Payment Networks 101

Rob Rankin helps us breakdown the complicated world of payment networks and discusses what FIs should know about payment networks to maximize their investments.

We encounter payment networks nearly every day. Whether buying lunch with a credit card or withdrawing cash from an ATM, we rely on payment networks to complete our transactions securely and accurately. But while they are an essential cog in the world’s economic machine, we generally know very little about payment networks and how they operate.

We spoke with Rob Rankin, senior vice president at Worldpay, who helps us breakdown the complicated world of payment networks and discusses what financial institutions should know about payment networks to maximize their investments.

First things first – What is a payment network?

A payment network is the intermediary between all of the various elements that comprise a transaction, from the cardholder all the way through to the settling of transaction funds. In other words, whenever cardholders use their credit or debit card at a point-of-sale terminal or ATM, that transaction is routed through a payment network.

What is the purpose of a network?

Networks provide connectivity between the financial institution/issuer and the merchant/ATM. As the intermediary, a network makes sure that, regardless of whether the card is used at a merchant or an ATM, the authorization and funds movement are properly directed to ensure money is appropriately distributed. The merchant and merchant processor determines how a point of sale (POS) purchase payment will be routed. ATM transactions are typically routed through the financial institution’s designated preferred ATM network.

To clarify, can you discuss the different types of transactions covered by payment networks?

There are a number of transactions types supported by payment networks. They include transactions at ATMs – such as cash withdrawals, transfers and deposits, – and at POS terminals where a cardholder swipes, taps or inserts the card or payment device. So, anytime a transaction is made and money needs to be transferred, a payment network is behind the scenes. Payment networks also support peer-to-peer payments and bill payments.

What elements make up a payments network? Are there different kinds of payments networks?

Typically, a network will support two primary transaction sets – ATM transactions and POS transactions. Each network has its own set of operating standards that govern how it authorizes, settles, and supports transactions. This is where you’ll start to see differences among networks – additionally some of the networks’ economics may be more favorable to merchants while others tend to favor the issuer.
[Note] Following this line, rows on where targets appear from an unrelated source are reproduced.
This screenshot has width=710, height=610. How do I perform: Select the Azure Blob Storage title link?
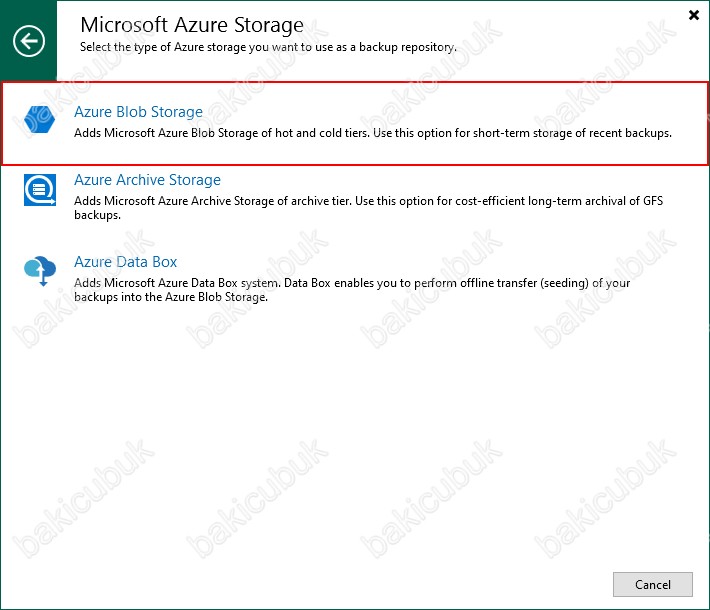[x=138, y=112]
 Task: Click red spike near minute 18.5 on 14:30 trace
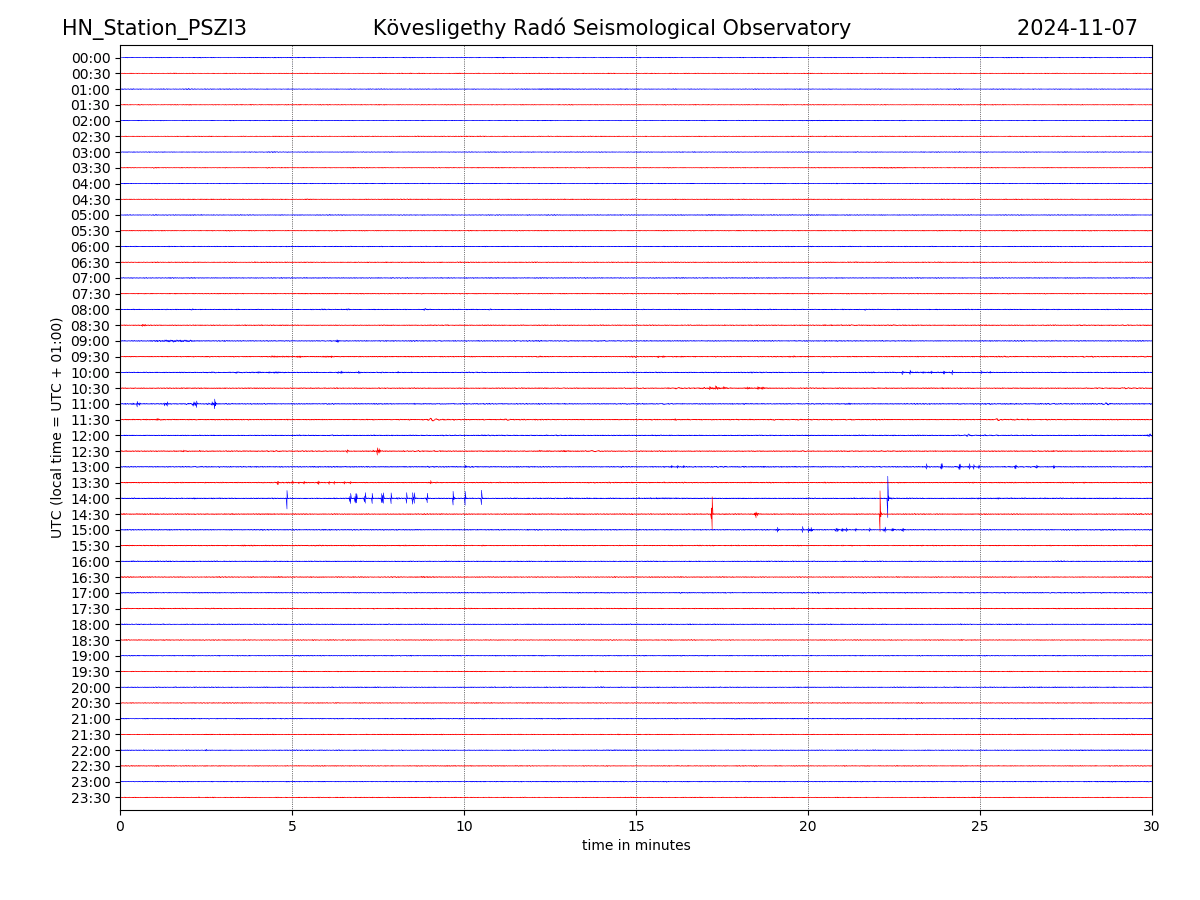(x=755, y=514)
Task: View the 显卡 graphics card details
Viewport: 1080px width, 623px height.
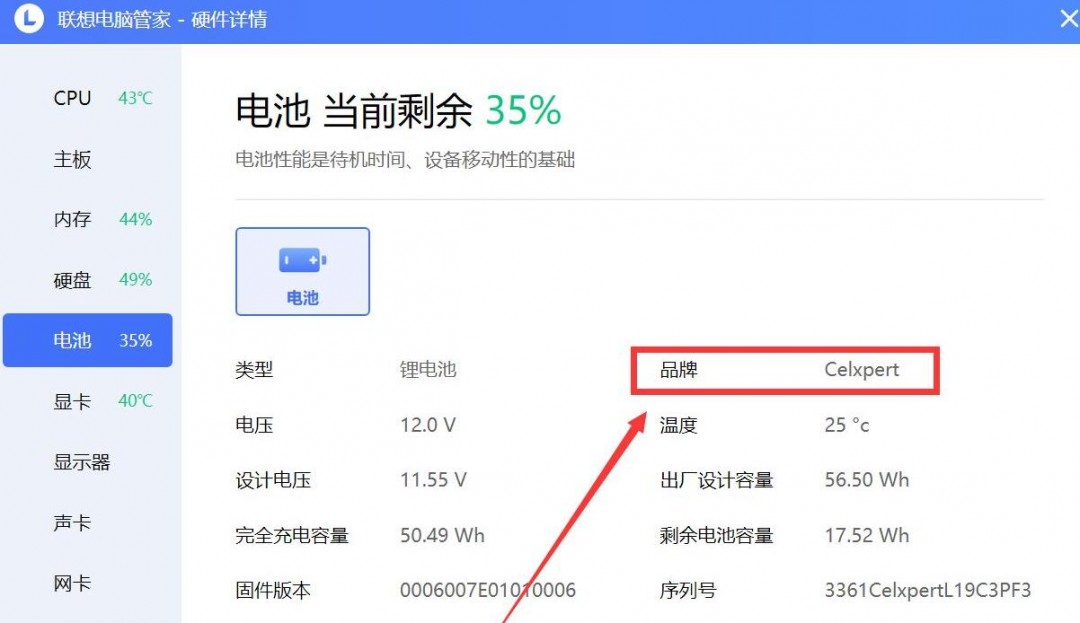Action: (70, 401)
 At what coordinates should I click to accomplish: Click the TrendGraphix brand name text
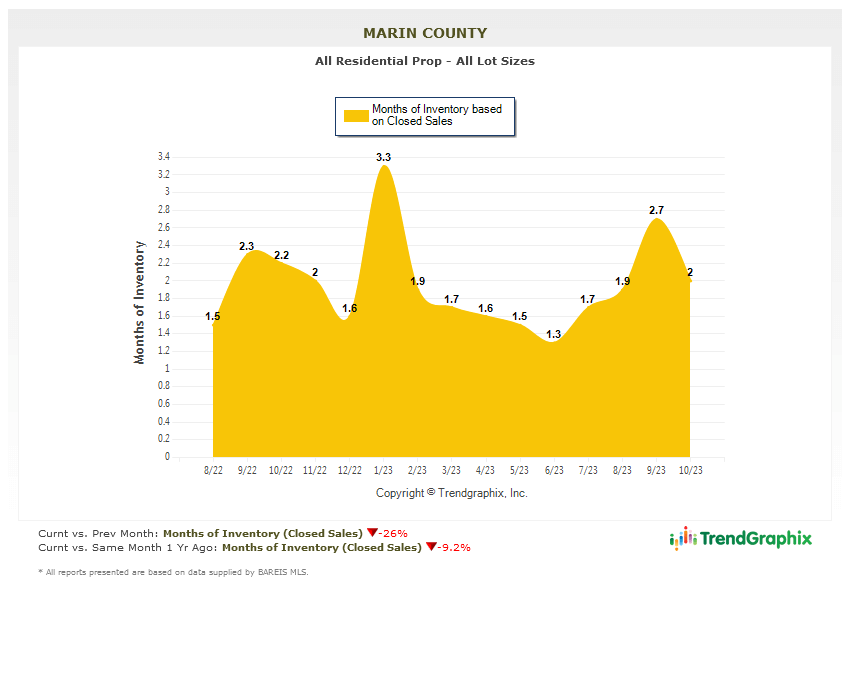[x=755, y=539]
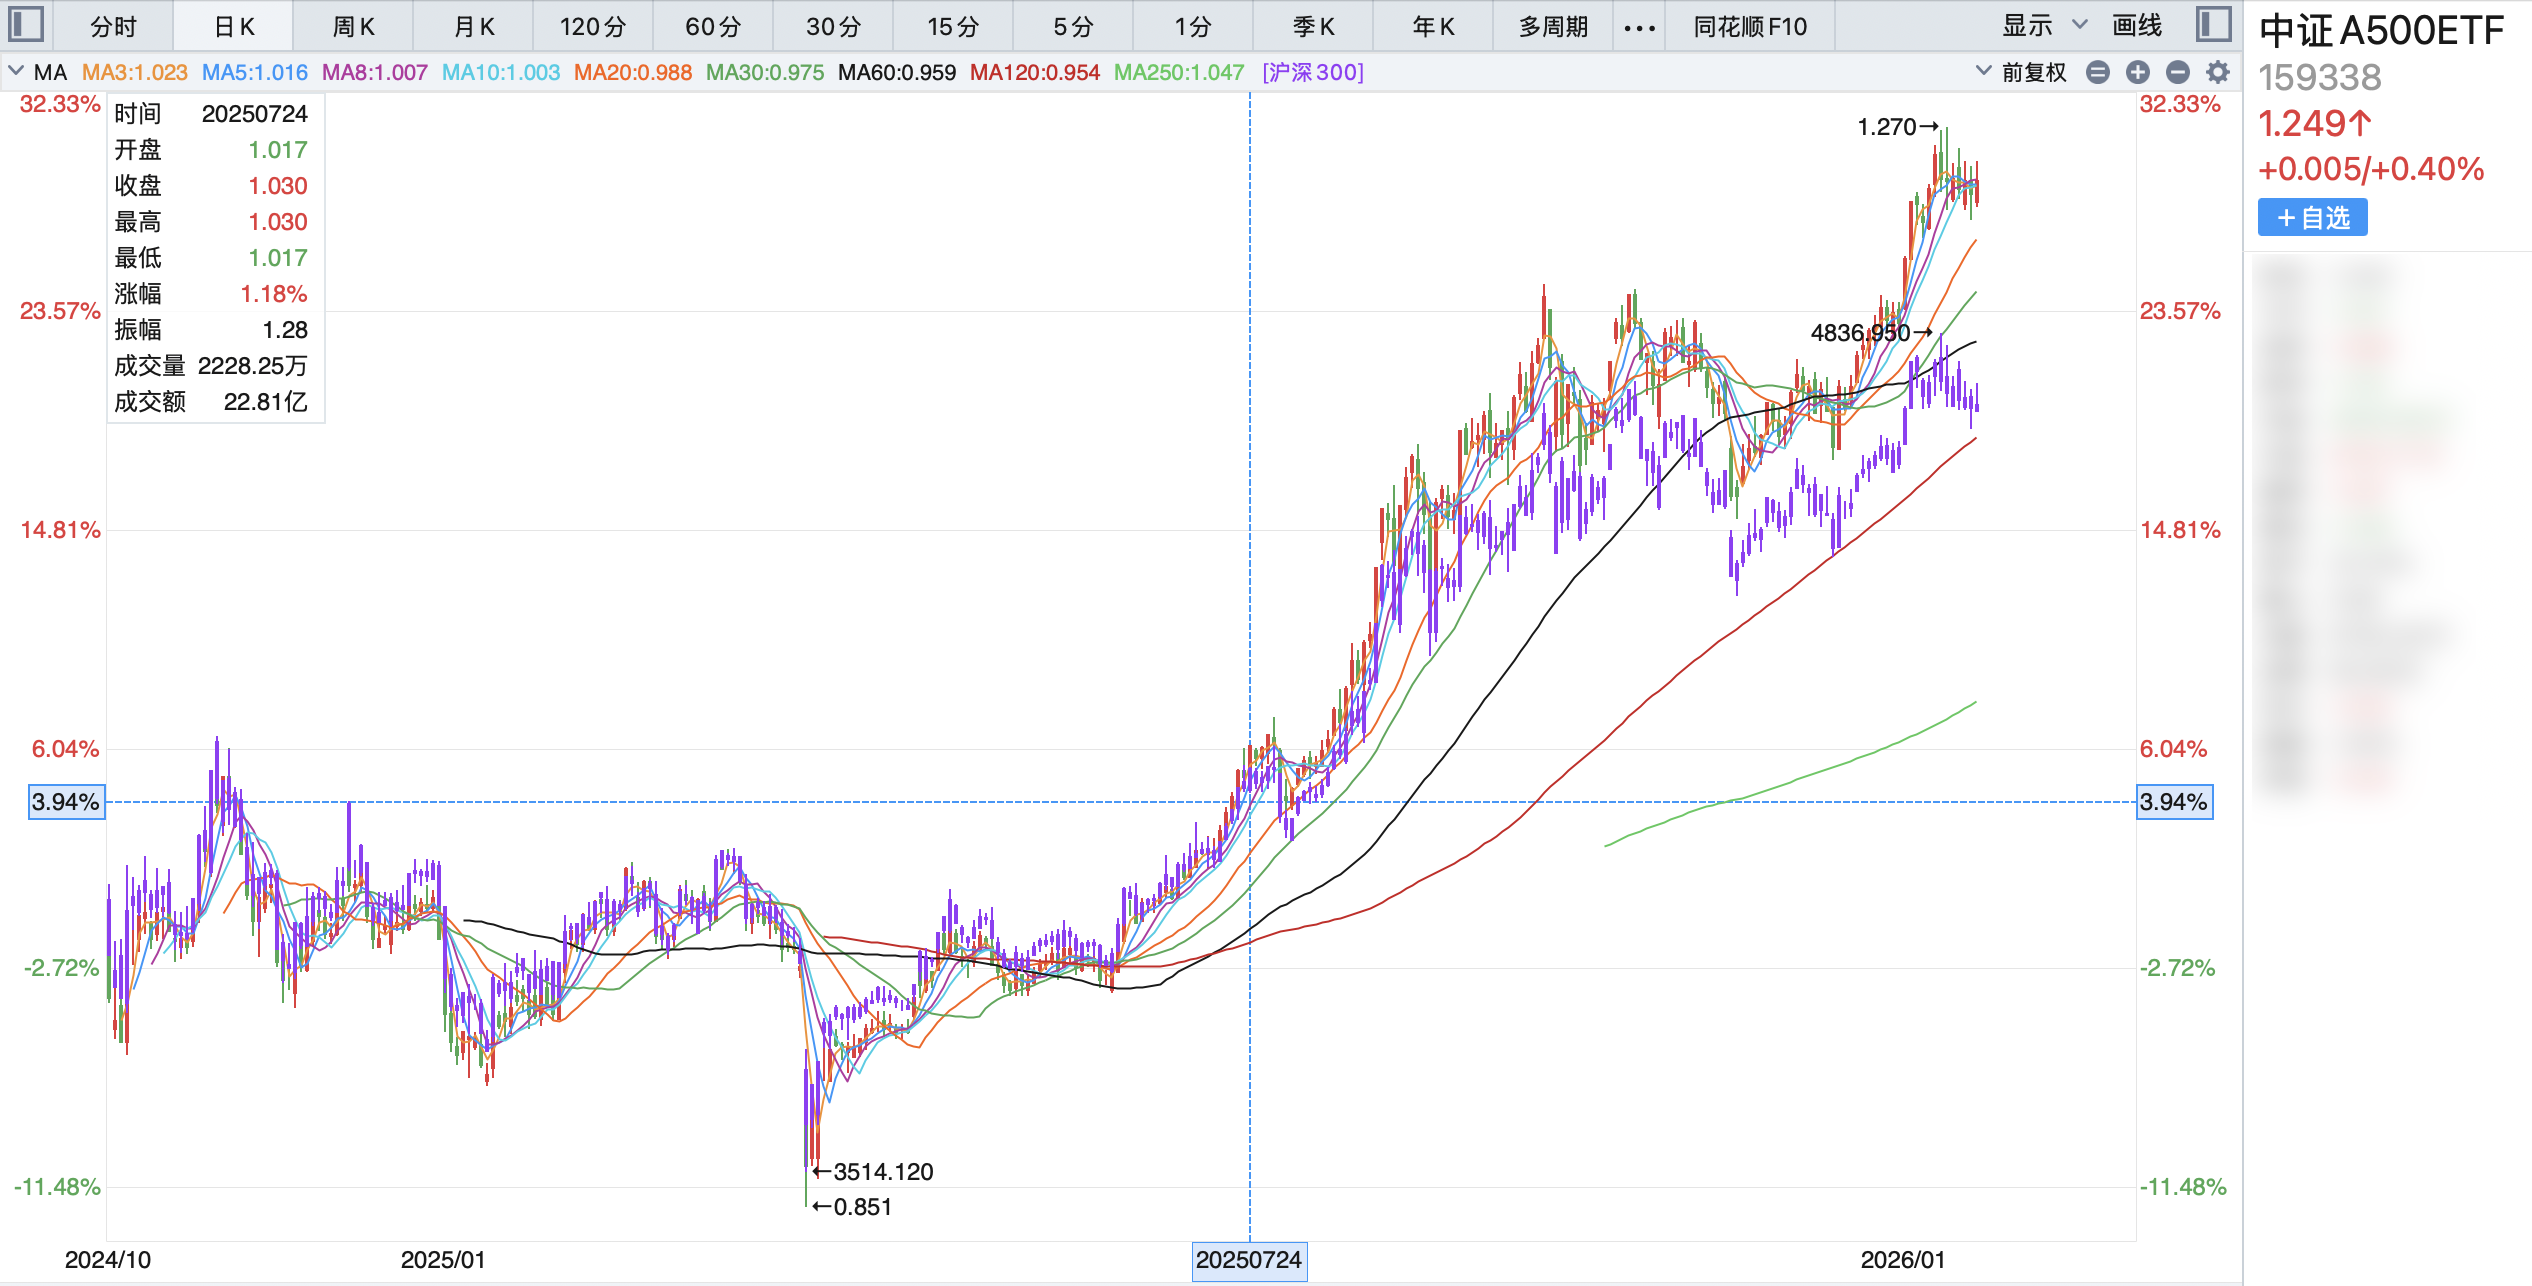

This preference can be seen in the structure and rates of a network’s fees.

Why should an issuer care about what network they are using?

For a financial institution – as with any business – it all comes down to maximizing the return on its investment. It’s important for issuers to understand its customers purchasing habits and the economics behind their chosen payment network. There could be financial ramifications and missed revenue opportunities if the institution chooses a network whose economics do not appropriately align with how and where cardholders are using its cards. This point underlines the importance for institutions to understand its customers buying habits and align its networks to maximize revenue from those buying habits.

What advice would you give to issuers when considering the financial implications of using one network over another?

The financial implications that come with network choices are centered on interchange and switch fees. Interchange is the amount that gets paid to the issuer for a POS transaction, while a switch fee (sometimes called assessments) is paid by the issuer to the network. Generally speaking, it is usually in the issuers’ best interest to gravitate toward higher interchange fees with low switch fees.

How have EMV and Tokenization affected payment networks?

EMV and Tokenization have made payments safer and more secure. The shift to EMV has forced each payment network to invest in infrastructure upgrades to support more complex transactions. All participants in the transaction flow will benefit from the advancements in transaction security.

Any last words?

Payment networks are complicated to understand, but we need to remember that they only make up one component of a larger payments strategy. I can’t stress enough how important it is that institutions look at – and understand – each component of the holistic payments strategy to ensure they are not missing out on revenue opportunities.